* _What you have to do_
Scan the lines below for the word "will". Copy each line you find it in.
..........
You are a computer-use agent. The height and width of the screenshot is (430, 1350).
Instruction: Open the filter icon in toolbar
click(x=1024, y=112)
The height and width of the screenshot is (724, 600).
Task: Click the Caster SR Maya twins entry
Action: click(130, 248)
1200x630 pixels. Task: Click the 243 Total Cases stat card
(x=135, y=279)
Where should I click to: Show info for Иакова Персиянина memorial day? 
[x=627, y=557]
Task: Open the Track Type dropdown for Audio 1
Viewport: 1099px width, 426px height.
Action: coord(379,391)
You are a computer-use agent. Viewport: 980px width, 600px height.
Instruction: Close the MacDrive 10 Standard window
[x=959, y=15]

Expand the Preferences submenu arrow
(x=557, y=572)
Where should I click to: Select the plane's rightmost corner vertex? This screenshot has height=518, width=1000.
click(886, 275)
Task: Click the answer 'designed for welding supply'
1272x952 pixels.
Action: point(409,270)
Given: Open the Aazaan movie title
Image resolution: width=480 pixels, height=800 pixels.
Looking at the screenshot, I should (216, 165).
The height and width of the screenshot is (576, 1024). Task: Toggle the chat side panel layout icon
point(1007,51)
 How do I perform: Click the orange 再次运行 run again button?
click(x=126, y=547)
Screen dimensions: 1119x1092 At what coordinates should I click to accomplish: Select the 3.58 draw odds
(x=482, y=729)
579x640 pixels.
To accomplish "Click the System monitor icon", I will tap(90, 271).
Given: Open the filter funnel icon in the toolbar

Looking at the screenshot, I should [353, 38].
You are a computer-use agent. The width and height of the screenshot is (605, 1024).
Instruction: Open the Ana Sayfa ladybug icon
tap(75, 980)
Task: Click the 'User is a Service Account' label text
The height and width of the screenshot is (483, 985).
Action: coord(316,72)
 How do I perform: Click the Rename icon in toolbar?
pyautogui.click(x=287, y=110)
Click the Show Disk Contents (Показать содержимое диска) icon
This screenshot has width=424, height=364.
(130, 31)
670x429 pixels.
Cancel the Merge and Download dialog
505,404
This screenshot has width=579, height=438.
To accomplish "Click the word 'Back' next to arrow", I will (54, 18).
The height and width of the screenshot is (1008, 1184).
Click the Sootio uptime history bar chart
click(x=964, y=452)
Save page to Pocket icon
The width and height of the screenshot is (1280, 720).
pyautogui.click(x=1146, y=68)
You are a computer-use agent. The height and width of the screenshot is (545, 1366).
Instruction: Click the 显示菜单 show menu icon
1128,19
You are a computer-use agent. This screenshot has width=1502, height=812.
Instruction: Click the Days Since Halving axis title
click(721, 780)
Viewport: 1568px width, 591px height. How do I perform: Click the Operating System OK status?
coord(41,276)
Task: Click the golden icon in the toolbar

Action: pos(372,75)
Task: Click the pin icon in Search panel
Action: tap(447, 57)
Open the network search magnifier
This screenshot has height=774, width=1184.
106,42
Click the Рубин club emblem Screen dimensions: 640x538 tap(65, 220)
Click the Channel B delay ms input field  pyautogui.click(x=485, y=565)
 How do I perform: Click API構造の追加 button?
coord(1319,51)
..........
* _Solution to this exercise_
To accomplish "Click the System monitor icon", I will tap(90, 271).
To accomplish "Click the word 'Back' next to arrow", I will (54, 18).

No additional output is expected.